🤖 AI Summary
To address the challenge of precise fault localization (FL) in code by large language models (LLMs) under zero-execution-environment and zero-annotated-data conditions, this paper proposes BAP—the first attention-based self-supervised probe for FL. Methodologically, BAP models defect-sensitive patterns via attention distribution, leveraging self-supervised contrastive learning, lightweight model distillation, and multi-language bug data generalization—eliminating reliance on line-level labels or runtime feedback. Evaluated on eight benchmark datasets, BAP achieves an average 34.6% improvement in top-1 localization accuracy over the strongest baseline and significantly outperforms GPT-4o zero-shot prompting by 93.4%, while reducing computational overhead by one to two orders of magnitude.

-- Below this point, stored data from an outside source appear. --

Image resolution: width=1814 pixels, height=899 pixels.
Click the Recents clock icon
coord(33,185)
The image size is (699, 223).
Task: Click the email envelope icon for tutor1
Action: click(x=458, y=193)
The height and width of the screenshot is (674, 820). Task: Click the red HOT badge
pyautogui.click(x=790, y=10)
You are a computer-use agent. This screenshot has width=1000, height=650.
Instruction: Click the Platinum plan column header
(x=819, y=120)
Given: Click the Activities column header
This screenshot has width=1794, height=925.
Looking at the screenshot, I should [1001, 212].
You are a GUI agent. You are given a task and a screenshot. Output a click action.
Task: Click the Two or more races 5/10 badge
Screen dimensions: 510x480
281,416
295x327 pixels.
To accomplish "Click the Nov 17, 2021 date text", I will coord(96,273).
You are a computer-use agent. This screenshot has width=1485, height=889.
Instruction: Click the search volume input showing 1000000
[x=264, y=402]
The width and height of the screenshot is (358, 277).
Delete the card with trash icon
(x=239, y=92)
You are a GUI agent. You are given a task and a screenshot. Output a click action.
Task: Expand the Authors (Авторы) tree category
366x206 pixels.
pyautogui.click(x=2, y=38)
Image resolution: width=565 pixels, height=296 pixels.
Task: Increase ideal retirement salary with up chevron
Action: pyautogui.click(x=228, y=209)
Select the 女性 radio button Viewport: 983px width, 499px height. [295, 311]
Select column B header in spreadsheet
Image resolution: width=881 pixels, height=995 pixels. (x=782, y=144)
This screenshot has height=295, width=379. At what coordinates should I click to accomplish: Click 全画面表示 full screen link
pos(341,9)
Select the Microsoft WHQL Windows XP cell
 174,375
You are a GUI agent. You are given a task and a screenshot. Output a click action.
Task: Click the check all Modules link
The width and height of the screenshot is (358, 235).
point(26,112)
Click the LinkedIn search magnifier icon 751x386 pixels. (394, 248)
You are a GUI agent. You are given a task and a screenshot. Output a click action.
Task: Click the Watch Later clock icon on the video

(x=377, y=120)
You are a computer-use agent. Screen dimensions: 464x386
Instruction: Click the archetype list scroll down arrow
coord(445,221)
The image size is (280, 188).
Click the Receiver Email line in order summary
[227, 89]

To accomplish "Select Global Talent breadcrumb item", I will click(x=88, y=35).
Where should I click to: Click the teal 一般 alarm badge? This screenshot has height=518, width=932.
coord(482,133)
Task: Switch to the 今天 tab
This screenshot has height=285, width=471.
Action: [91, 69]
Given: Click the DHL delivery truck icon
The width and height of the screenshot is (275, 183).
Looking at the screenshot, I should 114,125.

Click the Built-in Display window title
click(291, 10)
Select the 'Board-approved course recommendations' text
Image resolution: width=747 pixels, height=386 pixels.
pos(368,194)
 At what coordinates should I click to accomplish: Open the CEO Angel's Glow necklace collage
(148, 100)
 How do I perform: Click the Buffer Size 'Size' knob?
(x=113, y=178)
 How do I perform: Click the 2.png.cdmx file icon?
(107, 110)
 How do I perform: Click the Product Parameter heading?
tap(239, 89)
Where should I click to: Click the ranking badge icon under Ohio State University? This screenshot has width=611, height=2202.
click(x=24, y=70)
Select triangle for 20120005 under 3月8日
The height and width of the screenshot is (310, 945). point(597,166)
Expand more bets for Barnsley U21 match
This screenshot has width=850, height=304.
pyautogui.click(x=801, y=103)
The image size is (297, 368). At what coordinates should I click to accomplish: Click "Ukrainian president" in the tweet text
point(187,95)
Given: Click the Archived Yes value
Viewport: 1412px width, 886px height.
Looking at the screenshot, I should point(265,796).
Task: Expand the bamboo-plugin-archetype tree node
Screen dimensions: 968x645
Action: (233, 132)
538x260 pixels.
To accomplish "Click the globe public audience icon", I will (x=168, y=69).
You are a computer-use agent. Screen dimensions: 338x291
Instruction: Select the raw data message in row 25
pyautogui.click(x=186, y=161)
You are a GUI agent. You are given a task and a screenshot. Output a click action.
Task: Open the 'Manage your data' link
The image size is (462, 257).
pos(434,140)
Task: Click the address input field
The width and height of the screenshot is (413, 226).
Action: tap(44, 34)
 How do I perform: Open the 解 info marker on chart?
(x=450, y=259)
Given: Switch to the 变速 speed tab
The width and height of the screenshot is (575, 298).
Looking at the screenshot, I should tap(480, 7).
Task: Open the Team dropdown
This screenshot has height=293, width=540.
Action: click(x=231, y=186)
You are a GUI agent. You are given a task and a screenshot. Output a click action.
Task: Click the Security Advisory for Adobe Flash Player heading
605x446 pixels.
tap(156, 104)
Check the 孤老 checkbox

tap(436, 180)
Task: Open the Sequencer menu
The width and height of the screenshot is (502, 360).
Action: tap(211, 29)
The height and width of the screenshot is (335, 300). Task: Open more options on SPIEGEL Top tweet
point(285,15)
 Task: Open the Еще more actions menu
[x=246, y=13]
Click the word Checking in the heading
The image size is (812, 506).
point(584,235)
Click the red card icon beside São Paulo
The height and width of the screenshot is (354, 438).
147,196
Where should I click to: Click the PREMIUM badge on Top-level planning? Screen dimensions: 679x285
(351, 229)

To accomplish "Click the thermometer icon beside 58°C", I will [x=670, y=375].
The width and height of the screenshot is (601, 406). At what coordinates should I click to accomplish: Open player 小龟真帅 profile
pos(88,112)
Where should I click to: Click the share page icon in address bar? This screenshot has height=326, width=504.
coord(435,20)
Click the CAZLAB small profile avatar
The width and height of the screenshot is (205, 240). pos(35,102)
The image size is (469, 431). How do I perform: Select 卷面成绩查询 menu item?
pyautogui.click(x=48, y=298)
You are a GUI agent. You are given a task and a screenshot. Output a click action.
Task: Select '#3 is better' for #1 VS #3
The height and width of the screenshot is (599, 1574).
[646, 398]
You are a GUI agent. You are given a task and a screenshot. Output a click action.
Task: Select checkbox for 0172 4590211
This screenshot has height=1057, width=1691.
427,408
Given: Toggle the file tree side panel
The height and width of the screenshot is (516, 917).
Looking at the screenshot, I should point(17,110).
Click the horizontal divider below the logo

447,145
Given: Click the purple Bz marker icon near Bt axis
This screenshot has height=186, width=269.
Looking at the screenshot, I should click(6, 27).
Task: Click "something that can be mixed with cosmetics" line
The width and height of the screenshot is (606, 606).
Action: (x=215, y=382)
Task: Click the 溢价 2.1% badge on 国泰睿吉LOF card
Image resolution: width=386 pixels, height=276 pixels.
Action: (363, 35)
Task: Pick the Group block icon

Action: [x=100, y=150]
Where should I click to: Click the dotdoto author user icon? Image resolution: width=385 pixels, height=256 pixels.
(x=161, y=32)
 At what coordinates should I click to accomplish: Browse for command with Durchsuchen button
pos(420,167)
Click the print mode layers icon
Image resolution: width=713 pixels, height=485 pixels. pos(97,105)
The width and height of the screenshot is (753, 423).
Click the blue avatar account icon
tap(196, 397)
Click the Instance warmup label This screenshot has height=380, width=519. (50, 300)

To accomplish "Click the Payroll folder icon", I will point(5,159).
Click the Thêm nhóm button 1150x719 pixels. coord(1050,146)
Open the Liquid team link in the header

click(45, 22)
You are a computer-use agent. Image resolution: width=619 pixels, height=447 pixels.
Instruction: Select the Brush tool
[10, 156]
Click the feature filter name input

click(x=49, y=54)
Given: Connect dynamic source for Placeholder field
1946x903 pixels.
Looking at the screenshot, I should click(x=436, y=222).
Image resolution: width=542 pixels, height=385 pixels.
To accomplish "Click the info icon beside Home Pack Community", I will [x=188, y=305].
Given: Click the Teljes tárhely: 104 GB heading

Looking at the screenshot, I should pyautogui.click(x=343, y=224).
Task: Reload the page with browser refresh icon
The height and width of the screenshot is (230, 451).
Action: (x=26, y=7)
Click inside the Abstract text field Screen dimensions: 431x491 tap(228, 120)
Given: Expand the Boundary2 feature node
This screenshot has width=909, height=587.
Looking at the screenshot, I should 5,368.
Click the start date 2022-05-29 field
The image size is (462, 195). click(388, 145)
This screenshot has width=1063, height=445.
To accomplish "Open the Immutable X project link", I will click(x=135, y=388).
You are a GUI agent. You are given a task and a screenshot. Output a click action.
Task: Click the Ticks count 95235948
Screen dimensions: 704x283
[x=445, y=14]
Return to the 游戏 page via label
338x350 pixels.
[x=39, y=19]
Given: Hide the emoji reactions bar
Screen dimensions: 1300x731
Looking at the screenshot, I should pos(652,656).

This work establishes, for the first time, the feasibility and superiority of a purely attention-driven, self-supervised FL paradigm.
📝 Abstract
Ensuring code correctness remains a challenging problem even as large language models (LLMs) become increasingly capable at code-related tasks. While LLM-based program repair systems can propose bug fixes using only a user's bug report, their effectiveness is fundamentally limited by their ability to perform fault localization (FL), a challenging problem for both humans and LLMs. Existing FL approaches rely on executable test cases, require training on costly and often noisy line-level annotations, or demand resource-intensive LLMs. In this paper, we present Bug Attention Probe (BAP), a method which learns state-of-the-art fault localization without any direct localization labels, outperforming traditional FL baselines and prompting of large-scale LLMs. We evaluate our approach across a variety of code settings, including real-world Java bugs from the standard Defects4J dataset as well as seven other datasets which span a diverse set of bug types and languages. Averaged across all eight datasets, BAP improves by 34.6% top-1 accuracy compared to the strongest baseline and 93.4% over zero-shot prompting GPT-4o. BAP is also significantly more efficient than prompting, outperforming large open-weight models at a small fraction of the computational cost.